Start of Block

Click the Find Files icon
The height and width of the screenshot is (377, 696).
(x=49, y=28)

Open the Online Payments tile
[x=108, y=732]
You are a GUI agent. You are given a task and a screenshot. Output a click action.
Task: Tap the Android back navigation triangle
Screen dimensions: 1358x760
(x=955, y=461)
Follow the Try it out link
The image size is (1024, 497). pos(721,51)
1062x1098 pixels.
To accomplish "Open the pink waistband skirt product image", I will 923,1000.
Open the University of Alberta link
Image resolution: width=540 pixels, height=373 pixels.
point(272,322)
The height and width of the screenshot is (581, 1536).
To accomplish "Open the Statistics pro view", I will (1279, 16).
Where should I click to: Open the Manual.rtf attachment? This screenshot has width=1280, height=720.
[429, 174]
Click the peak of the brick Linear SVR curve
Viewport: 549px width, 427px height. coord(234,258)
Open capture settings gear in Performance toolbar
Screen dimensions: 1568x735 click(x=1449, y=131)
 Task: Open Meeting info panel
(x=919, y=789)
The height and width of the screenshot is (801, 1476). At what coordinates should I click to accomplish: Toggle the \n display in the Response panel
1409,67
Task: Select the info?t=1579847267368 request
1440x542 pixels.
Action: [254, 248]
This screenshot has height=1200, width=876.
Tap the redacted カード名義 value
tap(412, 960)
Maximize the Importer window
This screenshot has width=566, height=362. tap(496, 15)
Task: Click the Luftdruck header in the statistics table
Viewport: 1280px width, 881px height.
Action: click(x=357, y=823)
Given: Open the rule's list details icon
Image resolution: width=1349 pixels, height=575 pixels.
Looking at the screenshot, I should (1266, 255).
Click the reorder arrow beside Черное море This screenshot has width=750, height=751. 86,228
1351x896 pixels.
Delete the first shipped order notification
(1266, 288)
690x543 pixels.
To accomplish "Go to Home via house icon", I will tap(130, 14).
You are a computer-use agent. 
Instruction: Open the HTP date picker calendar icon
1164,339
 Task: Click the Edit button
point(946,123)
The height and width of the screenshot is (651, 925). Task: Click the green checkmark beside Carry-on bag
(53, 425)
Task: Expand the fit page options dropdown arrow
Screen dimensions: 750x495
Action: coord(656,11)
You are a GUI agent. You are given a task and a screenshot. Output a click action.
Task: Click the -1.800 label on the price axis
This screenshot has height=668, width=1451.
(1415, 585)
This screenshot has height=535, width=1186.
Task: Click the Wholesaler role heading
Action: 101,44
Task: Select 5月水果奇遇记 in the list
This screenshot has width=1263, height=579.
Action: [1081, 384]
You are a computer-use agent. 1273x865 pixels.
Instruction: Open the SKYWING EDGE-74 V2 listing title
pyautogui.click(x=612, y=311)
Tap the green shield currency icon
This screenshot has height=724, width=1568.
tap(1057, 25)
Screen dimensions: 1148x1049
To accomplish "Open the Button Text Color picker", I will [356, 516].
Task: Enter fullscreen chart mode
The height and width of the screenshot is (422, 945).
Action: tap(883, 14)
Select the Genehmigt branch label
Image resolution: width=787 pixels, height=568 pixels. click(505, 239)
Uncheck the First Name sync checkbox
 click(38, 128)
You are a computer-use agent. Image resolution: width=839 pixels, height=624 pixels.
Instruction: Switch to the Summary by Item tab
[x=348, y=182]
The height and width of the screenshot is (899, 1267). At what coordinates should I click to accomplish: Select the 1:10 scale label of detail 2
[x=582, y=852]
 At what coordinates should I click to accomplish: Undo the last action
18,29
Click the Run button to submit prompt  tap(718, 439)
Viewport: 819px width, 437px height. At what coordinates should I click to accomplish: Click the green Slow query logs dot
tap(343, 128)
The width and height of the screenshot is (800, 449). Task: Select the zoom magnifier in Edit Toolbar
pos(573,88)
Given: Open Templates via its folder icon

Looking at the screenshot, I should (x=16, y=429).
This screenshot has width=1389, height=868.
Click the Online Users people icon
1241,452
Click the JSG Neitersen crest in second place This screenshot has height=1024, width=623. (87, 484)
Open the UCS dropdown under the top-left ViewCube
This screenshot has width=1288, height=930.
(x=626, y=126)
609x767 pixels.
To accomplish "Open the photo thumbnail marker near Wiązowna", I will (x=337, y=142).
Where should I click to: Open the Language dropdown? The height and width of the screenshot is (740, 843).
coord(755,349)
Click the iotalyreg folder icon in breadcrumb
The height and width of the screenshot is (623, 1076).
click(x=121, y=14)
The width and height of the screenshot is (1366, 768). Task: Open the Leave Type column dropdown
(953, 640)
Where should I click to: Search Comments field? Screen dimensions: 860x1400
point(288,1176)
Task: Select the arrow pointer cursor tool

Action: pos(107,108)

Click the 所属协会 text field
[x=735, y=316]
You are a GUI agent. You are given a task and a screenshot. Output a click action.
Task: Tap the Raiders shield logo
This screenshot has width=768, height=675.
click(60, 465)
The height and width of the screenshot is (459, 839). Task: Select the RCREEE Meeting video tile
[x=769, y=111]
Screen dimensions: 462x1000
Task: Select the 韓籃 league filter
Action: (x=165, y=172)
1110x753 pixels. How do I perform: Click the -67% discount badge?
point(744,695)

End of Block

=== WHAT NEEDS TO BE DONE ===
Exactly as given, restate all the lines above.

=== RESPONSE AREA ===
Click the Find Files icon
The height and width of the screenshot is (377, 696).
(x=49, y=28)

Open the Online Payments tile
[x=108, y=732]
You are a GUI agent. You are given a task and a screenshot. Output a click action.
Task: Tap the Android back navigation triangle
Screen dimensions: 1358x760
(x=955, y=461)
Follow the Try it out link
The image size is (1024, 497). pos(721,51)
1062x1098 pixels.
To accomplish "Open the pink waistband skirt product image", I will 923,1000.
Open the University of Alberta link
Image resolution: width=540 pixels, height=373 pixels.
point(272,322)
The height and width of the screenshot is (581, 1536).
To accomplish "Open the Statistics pro view", I will (1279, 16).
Where should I click to: Open the Manual.rtf attachment? This screenshot has width=1280, height=720.
[429, 174]
Click the peak of the brick Linear SVR curve
Viewport: 549px width, 427px height. coord(234,258)
Open capture settings gear in Performance toolbar
Screen dimensions: 1568x735 click(x=1449, y=131)
 Task: Open Meeting info panel
(x=919, y=789)
The height and width of the screenshot is (801, 1476). At what coordinates should I click to accomplish: Toggle the \n display in the Response panel
1409,67
Task: Select the info?t=1579847267368 request
1440x542 pixels.
Action: [254, 248]
This screenshot has height=1200, width=876.
Tap the redacted カード名義 value
tap(412, 960)
Maximize the Importer window
This screenshot has width=566, height=362. tap(496, 15)
Task: Click the Luftdruck header in the statistics table
Viewport: 1280px width, 881px height.
Action: click(x=357, y=823)
Given: Open the rule's list details icon
Image resolution: width=1349 pixels, height=575 pixels.
Looking at the screenshot, I should (1266, 255).
Click the reorder arrow beside Черное море This screenshot has width=750, height=751. 86,228
1351x896 pixels.
Delete the first shipped order notification
(1266, 288)
690x543 pixels.
To accomplish "Go to Home via house icon", I will tap(130, 14).
You are a computer-use agent. 
Instruction: Open the HTP date picker calendar icon
1164,339
 Task: Click the Edit button
point(946,123)
The height and width of the screenshot is (651, 925). Task: Click the green checkmark beside Carry-on bag
(53, 425)
Task: Expand the fit page options dropdown arrow
Screen dimensions: 750x495
Action: coord(656,11)
You are a GUI agent. You are given a task and a screenshot. Output a click action.
Task: Click the -1.800 label on the price axis
This screenshot has height=668, width=1451.
(1415, 585)
This screenshot has height=535, width=1186.
Task: Click the Wholesaler role heading
Action: 101,44
Task: Select 5月水果奇遇记 in the list
This screenshot has width=1263, height=579.
Action: [1081, 384]
You are a computer-use agent. 1273x865 pixels.
Instruction: Open the SKYWING EDGE-74 V2 listing title
pyautogui.click(x=612, y=311)
Tap the green shield currency icon
This screenshot has height=724, width=1568.
tap(1057, 25)
Screen dimensions: 1148x1049
To accomplish "Open the Button Text Color picker", I will [356, 516].
Task: Enter fullscreen chart mode
The height and width of the screenshot is (422, 945).
Action: tap(883, 14)
Select the Genehmigt branch label
Image resolution: width=787 pixels, height=568 pixels. click(505, 239)
Uncheck the First Name sync checkbox
 click(38, 128)
You are a computer-use agent. Image resolution: width=839 pixels, height=624 pixels.
Instruction: Switch to the Summary by Item tab
[x=348, y=182]
The height and width of the screenshot is (899, 1267). At what coordinates should I click to accomplish: Select the 1:10 scale label of detail 2
[x=582, y=852]
 At what coordinates should I click to accomplish: Undo the last action
18,29
Click the Run button to submit prompt  tap(718, 439)
Viewport: 819px width, 437px height. At what coordinates should I click to accomplish: Click the green Slow query logs dot
tap(343, 128)
The width and height of the screenshot is (800, 449). Task: Select the zoom magnifier in Edit Toolbar
pos(573,88)
Given: Open Templates via its folder icon

Looking at the screenshot, I should (x=16, y=429).
This screenshot has width=1389, height=868.
Click the Online Users people icon
1241,452
Click the JSG Neitersen crest in second place This screenshot has height=1024, width=623. (87, 484)
Open the UCS dropdown under the top-left ViewCube
This screenshot has width=1288, height=930.
(x=626, y=126)
609x767 pixels.
To accomplish "Open the photo thumbnail marker near Wiązowna", I will (x=337, y=142).
Where should I click to: Open the Language dropdown? The height and width of the screenshot is (740, 843).
coord(755,349)
Click the iotalyreg folder icon in breadcrumb
The height and width of the screenshot is (623, 1076).
click(x=121, y=14)
The width and height of the screenshot is (1366, 768). Task: Open the Leave Type column dropdown
(953, 640)
Where should I click to: Search Comments field? Screen dimensions: 860x1400
point(288,1176)
Task: Select the arrow pointer cursor tool

Action: pos(107,108)

Click the 所属协会 text field
[x=735, y=316]
You are a GUI agent. You are given a task and a screenshot. Output a click action.
Task: Tap the Raiders shield logo
This screenshot has width=768, height=675.
click(60, 465)
The height and width of the screenshot is (459, 839). Task: Select the RCREEE Meeting video tile
[x=769, y=111]
Screen dimensions: 462x1000
Task: Select the 韓籃 league filter
Action: (x=165, y=172)
1110x753 pixels. How do I perform: Click the -67% discount badge?
point(744,695)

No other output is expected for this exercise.